BRIEF:
Only one stretch of the records below should be repeated. It starts with the line containing "You are a computer-use agent. 1568x562" and goes on through the line containing "Task: Switch to the Channels tab", exactly as written.

***** PROVIDED INFORMATION

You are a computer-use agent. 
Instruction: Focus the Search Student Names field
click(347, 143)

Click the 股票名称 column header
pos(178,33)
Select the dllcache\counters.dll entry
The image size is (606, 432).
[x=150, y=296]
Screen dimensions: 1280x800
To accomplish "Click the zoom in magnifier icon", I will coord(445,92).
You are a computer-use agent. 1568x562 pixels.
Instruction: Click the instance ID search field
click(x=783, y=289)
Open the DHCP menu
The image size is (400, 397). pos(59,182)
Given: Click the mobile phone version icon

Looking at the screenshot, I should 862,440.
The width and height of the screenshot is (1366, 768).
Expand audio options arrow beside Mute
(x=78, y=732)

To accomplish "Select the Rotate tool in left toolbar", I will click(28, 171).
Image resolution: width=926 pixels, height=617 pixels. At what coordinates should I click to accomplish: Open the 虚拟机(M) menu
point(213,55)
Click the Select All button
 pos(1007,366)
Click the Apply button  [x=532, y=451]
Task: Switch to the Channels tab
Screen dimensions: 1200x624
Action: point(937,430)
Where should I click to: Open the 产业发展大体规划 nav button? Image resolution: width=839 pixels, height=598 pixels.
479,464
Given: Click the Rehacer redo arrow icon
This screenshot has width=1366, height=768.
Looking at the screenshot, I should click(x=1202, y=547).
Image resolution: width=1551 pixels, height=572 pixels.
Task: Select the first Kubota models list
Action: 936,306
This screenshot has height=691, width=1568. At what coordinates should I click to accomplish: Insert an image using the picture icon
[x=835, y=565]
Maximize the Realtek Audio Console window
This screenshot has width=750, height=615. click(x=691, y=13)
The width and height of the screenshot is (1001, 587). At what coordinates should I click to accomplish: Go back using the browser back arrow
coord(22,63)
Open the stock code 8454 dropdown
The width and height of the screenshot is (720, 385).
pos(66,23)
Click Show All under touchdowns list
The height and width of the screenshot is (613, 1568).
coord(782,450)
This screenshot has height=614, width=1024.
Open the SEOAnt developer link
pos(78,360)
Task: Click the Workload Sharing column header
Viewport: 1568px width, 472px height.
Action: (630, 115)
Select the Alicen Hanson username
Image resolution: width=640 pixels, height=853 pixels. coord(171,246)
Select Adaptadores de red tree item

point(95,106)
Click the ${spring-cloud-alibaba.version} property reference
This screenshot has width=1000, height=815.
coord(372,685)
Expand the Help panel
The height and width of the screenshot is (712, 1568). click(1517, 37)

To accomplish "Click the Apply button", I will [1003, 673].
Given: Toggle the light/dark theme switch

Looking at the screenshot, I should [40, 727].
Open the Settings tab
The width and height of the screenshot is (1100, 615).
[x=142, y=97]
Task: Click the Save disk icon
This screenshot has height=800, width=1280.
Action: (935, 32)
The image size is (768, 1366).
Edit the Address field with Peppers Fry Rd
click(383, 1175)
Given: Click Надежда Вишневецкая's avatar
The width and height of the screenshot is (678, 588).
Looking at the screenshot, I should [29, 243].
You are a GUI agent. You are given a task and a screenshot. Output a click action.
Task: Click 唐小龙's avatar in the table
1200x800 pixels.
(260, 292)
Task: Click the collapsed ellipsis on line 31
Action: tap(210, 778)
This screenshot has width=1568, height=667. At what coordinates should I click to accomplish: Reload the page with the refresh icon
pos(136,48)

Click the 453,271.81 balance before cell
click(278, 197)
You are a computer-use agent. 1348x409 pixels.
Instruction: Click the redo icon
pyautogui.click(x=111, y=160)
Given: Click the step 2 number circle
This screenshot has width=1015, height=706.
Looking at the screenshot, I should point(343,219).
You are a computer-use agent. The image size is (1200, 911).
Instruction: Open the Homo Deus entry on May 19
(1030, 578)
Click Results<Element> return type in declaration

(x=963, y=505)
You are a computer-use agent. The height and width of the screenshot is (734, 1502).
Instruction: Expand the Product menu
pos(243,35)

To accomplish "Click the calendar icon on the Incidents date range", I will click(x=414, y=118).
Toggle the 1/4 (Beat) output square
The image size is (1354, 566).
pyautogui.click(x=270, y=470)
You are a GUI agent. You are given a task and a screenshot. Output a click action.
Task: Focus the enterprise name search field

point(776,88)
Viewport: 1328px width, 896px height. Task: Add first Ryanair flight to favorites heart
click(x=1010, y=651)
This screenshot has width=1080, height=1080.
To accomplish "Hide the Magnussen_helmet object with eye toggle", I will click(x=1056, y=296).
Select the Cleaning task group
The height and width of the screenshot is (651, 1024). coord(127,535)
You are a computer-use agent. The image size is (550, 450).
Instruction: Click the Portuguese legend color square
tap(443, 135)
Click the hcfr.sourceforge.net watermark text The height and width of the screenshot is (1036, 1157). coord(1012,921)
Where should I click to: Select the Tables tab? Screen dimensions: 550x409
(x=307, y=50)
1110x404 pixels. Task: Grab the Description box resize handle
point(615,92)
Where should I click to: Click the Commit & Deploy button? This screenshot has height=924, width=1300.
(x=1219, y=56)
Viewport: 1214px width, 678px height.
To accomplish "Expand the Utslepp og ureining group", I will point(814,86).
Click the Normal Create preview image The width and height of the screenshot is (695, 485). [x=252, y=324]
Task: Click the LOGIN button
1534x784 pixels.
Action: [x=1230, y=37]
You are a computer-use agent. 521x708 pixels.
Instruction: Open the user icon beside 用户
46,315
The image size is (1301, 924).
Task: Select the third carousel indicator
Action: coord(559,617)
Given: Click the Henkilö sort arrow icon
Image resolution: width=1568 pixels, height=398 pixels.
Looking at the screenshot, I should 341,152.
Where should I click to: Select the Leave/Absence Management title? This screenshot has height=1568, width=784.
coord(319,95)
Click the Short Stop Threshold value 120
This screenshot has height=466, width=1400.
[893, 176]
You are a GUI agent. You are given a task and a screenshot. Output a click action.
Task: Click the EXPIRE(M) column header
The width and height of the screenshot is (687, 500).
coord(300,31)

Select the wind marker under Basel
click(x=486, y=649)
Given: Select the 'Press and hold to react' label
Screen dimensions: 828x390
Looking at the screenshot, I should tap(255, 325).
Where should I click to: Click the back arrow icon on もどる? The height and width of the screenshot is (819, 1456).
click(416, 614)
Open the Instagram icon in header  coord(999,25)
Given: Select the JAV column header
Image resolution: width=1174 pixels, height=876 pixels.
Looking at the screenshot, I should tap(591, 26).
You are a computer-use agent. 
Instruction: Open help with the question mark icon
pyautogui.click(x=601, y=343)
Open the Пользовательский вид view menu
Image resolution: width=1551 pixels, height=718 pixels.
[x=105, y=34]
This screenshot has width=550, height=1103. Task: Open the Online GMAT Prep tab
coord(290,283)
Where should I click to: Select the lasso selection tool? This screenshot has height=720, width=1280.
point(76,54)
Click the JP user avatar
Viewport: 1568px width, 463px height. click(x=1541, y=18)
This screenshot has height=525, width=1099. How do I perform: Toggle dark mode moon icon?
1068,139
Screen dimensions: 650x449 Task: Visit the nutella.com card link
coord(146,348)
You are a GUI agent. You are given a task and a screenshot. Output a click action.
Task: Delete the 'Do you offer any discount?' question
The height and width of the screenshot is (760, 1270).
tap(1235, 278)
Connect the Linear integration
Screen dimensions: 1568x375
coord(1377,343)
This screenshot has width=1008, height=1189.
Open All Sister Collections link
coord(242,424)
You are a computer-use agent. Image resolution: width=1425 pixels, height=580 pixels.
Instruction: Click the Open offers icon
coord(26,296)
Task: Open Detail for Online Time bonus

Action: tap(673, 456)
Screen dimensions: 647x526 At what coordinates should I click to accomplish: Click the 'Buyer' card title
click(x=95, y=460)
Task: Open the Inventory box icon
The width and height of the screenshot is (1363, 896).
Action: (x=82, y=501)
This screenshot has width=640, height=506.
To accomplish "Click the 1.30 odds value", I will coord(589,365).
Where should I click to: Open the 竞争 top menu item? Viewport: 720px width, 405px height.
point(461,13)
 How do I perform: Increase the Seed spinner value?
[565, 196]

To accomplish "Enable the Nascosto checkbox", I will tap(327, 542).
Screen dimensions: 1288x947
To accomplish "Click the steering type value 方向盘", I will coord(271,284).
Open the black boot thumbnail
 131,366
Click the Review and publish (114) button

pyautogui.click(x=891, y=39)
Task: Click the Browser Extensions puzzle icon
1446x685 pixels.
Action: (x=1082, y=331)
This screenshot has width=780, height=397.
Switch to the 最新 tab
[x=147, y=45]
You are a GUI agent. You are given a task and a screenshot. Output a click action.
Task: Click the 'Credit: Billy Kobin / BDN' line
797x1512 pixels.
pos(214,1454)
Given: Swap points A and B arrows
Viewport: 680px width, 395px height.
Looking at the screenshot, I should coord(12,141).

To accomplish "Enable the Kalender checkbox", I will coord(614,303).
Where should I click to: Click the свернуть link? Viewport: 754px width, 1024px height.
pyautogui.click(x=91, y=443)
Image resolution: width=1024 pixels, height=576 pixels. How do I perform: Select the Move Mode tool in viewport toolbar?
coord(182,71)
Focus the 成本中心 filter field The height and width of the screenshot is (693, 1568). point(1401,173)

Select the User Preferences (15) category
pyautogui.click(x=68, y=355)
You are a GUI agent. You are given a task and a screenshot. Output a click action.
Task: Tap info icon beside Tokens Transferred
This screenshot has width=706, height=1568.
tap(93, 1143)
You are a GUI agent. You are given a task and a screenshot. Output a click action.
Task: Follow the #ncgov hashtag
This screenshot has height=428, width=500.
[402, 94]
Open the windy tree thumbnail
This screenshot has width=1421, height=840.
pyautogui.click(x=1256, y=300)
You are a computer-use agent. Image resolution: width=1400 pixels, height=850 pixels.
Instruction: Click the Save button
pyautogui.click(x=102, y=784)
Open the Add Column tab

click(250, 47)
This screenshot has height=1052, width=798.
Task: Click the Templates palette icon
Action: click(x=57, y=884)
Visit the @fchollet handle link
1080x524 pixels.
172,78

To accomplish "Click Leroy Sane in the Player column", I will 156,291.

**********

SOLUTION TO THIS TASK:
You are a computer-use agent. 1568x562 pixels.
Instruction: Click the instance ID search field
click(x=783, y=289)
Open the DHCP menu
The image size is (400, 397). pos(59,182)
Given: Click the mobile phone version icon

Looking at the screenshot, I should 862,440.
The width and height of the screenshot is (1366, 768).
Expand audio options arrow beside Mute
(x=78, y=732)

To accomplish "Select the Rotate tool in left toolbar", I will click(28, 171).
Image resolution: width=926 pixels, height=617 pixels. At what coordinates should I click to accomplish: Open the 虚拟机(M) menu
point(213,55)
Click the Select All button
 pos(1007,366)
Click the Apply button  [x=532, y=451]
Task: Switch to the Channels tab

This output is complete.